Eu iniciei o meu trabalho de jornalista
quando esses decretos do Ministério da Justiça levados pela Polícia Federal
eram parte da rotina. Quando digo que liberdade de imprensa e democracia andam
juntas, é isso mesmo que eu quero dizer. Eu vivi, nos primeiros anos da minha
vida profissional, o tempo das interdições, das matérias jogadas no lixo, dos
éditos sem pé nem cabeça, como o da proibição de se informar às famílias que o
Brasil vivia um surto de meningite. Não ouvi dizer. Eu vi.
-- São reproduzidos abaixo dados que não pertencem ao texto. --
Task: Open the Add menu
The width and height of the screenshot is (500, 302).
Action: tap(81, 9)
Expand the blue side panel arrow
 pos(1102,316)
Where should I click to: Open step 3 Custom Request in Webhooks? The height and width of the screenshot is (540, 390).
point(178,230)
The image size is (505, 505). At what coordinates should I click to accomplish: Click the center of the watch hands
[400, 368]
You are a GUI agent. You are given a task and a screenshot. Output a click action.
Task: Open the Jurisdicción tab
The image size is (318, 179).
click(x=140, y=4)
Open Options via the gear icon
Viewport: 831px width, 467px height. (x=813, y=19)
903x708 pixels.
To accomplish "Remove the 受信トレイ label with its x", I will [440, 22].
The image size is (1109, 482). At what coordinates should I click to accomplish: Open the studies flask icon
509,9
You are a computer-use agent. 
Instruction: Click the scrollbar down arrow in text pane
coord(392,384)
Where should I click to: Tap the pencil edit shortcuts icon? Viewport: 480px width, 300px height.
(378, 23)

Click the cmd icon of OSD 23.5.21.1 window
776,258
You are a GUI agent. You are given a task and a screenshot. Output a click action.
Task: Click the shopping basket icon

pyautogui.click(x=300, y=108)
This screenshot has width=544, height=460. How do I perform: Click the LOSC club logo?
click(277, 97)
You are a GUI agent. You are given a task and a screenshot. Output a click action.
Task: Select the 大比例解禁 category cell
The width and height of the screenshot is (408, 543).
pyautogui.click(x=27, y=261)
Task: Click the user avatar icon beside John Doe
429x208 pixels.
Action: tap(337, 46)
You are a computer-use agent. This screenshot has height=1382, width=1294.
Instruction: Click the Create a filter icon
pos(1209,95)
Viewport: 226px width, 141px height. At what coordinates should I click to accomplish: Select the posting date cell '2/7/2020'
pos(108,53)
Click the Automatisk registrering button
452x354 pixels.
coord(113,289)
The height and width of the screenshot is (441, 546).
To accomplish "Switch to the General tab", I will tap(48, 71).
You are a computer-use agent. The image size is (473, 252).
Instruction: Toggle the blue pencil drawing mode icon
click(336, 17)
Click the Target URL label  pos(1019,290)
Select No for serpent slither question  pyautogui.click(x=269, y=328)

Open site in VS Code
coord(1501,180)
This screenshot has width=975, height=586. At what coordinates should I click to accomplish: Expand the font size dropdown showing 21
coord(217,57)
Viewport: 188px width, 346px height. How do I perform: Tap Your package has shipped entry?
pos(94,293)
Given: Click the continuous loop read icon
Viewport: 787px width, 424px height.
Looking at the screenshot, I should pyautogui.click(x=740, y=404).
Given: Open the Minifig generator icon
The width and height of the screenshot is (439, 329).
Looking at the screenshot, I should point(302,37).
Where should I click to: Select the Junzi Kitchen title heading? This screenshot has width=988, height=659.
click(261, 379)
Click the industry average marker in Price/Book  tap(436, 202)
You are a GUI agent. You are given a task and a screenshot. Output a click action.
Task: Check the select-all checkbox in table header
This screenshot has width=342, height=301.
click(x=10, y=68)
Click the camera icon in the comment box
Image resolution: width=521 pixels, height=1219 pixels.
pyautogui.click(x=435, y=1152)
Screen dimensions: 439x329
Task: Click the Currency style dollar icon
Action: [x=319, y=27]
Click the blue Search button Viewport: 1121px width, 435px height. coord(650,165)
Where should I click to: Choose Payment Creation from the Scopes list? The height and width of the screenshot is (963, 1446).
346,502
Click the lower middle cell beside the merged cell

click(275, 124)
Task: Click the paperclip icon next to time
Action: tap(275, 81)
Por isso, com a
certeza das testemunhas, preciso avisar que não há democracia sem liberdade de
imprensa. Elas nasceram juntas. São inseparáveis.
Essa liberdade não é privilégio. É um
direito, não apenas nosso, mas também da sociedade. O jornalismo tem que ser
exercido com todos os cuidados de apuração e checagem exatamente para que essa
liberdade não possa ser questionada. Em tempo de tantas mentiras, muitas vezes
difundidas de forma irresponsável por autoridades públicas, o valor da apuração
cuidadosa fica ainda maior. Os que querem enfraquecer a democracia também
atacam a imprensa. Não é coincidência.
A democracia nunca foi um fim. É o começo. Com ela, é possível ir construindo
os degraus que nos levam a evoluir como sociedade. O palco onde se dá o debate
é a imprensa. Por isso, a resposta é não. A democracia não sobrevive sem a
liberdade de imprensa. São ambas partes de uma mesma escolha da sociedade. Se
elas se ausentarem de nós, ouviremos os passos no corredor.
Um comentário:
Tem gente sem-vergonha com saudade.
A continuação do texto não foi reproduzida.